Model Comparison
Schatzi AI provides access to 13+ active state-of-the-art AI models from leading providers. All models run on Swiss infrastructure, ensuring your data never leaves Switzerland.
This guide helps you choose the right model for your specific needs, understand pricing, and optimize costs.
Quick Model Selector
Choose by use case:
| Your Need | Recommended Model |
|---|---|
| Daily chat & email | Chat & Document Analysis - Medium |
| Document analysis | Chat & Document Analysis - Medium |
| Swiss compliance required | Apertus Swiss LLM |
| Complex reasoning | Reasoning & Problem Solving - Xtra Large |
| Web search & research | Search, Chat & Analysis - Small |
| Multilingual chat | Llama 3.3 Multi-lingual - Medium |
| Budget-conscious | Apertus Swiss LLM - Small |
**Estimated for typical professional usage on Basic plan
Complete Model Reference
Chat & General Purpose Models
Chat & Document Analysis - Medium
- Parameters: 24 Billion
- Context Window: 128,000 tokens (~96,000 words)
Capabilities:
- Versatile multimodal model
- Vision and image analysis
- Conversational agents
- Strong contextual understanding
- All major European languages
Pricing:
- Input: ... per million tokens
- Output: ... per million tokens
Best For:
- Daily business communications
- Email drafting and responses
- General document analysis
- Customer service responses
- Quick content generation
Search, Chat & Analysis - Small
- Parameters: ~17 Billion (Llama 4 Scout)
- Context Window: Variable
Capabilities:
- Optimized for web search and chat
- Suitable for artists and content creation, including storytelling
- Web search integration
Pricing:
- Input: ... per million tokens
- Output: ... per million tokens
Best For:
- Web search and research tasks
- Content creation and storytelling
- Quick information retrieval
Chat & Document Analysis - Xtra Large
- Parameters: 235 Billion (Mixture of Experts - 22B active)

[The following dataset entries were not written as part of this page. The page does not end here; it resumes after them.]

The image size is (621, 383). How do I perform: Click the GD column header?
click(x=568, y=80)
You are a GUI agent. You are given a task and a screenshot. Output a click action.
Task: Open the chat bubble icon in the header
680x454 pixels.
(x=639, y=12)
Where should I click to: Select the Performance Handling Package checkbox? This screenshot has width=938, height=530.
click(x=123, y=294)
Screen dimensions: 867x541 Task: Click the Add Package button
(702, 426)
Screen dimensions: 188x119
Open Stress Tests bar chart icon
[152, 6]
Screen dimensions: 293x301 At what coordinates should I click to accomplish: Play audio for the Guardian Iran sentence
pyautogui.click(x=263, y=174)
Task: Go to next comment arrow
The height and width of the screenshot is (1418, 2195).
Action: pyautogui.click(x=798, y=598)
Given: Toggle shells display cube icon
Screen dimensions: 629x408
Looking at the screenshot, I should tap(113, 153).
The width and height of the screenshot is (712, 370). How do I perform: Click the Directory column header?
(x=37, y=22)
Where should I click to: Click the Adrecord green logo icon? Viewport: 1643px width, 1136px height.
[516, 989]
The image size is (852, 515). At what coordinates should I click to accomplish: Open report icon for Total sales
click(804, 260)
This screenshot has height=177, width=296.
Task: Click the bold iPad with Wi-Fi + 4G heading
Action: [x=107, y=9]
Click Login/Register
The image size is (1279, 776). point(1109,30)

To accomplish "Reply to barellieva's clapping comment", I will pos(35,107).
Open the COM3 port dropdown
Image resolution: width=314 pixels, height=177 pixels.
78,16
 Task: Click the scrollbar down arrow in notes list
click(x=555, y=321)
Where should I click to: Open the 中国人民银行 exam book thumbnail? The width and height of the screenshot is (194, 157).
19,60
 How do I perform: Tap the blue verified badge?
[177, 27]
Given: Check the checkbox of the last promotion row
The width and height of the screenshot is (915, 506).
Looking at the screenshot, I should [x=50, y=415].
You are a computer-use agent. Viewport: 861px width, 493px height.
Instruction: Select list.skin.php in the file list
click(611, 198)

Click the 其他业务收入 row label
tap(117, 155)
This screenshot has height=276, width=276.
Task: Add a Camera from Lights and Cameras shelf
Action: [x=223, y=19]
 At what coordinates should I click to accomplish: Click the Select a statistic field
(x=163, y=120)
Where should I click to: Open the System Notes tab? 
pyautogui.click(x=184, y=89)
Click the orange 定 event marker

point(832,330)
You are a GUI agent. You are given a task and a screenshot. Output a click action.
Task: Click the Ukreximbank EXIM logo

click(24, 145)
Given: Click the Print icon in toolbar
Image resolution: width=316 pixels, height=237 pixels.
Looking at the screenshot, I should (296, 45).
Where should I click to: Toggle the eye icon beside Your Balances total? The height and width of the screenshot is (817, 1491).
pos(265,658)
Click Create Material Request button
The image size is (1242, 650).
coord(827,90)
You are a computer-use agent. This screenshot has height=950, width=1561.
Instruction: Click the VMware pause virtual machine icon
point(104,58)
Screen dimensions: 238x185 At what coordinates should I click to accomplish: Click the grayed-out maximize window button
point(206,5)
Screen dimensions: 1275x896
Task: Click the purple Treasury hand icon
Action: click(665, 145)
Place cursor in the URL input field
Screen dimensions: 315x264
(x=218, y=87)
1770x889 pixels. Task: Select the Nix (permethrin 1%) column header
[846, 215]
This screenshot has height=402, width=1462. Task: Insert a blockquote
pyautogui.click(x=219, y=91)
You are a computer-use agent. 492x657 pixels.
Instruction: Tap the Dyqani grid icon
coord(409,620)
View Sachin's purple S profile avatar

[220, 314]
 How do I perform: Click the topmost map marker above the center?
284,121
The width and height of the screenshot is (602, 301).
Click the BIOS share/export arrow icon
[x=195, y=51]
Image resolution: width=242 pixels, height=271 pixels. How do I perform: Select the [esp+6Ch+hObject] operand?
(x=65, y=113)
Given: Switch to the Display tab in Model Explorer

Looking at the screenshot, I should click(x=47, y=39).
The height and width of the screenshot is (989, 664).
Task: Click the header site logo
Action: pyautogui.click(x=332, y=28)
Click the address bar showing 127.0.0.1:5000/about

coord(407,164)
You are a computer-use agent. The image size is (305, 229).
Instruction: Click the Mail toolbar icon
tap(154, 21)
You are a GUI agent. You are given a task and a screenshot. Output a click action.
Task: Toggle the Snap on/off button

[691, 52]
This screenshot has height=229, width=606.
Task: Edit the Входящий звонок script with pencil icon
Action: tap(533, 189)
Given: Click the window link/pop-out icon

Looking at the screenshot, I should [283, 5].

- Context Window: 128,000 tokens (~96,000 words)
Capabilities:
- Very large-scale model, rivaling GPT-4 or Claude 3 Opus across a broad range of complex tasks
- Advanced multilingual capabilities
- Reasoning mode can be enabled to dynamically tailor responses to the context and complexity of queries
- Document analysis excellence
Pricing:
- Input: ... per million tokens
- Output: ... per million tokens
Best For:
- Complex document analysis
- High-quality content generation
- Advanced multilingual tasks
- Tasks requiring GPT-4 level performance
- Dynamic reasoning tasks
Why Choose This Model:
- Premium performance at competitive pricing
- Advanced reasoning capabilities
- Multilingual excellence
Swiss LLM Models (🇨🇭 AI Act Compliant)
Apertus Swiss LLM - Large (70B)
- Parameters: 70 Billion
- Context Window: 65,536 tokens (~49,000 words)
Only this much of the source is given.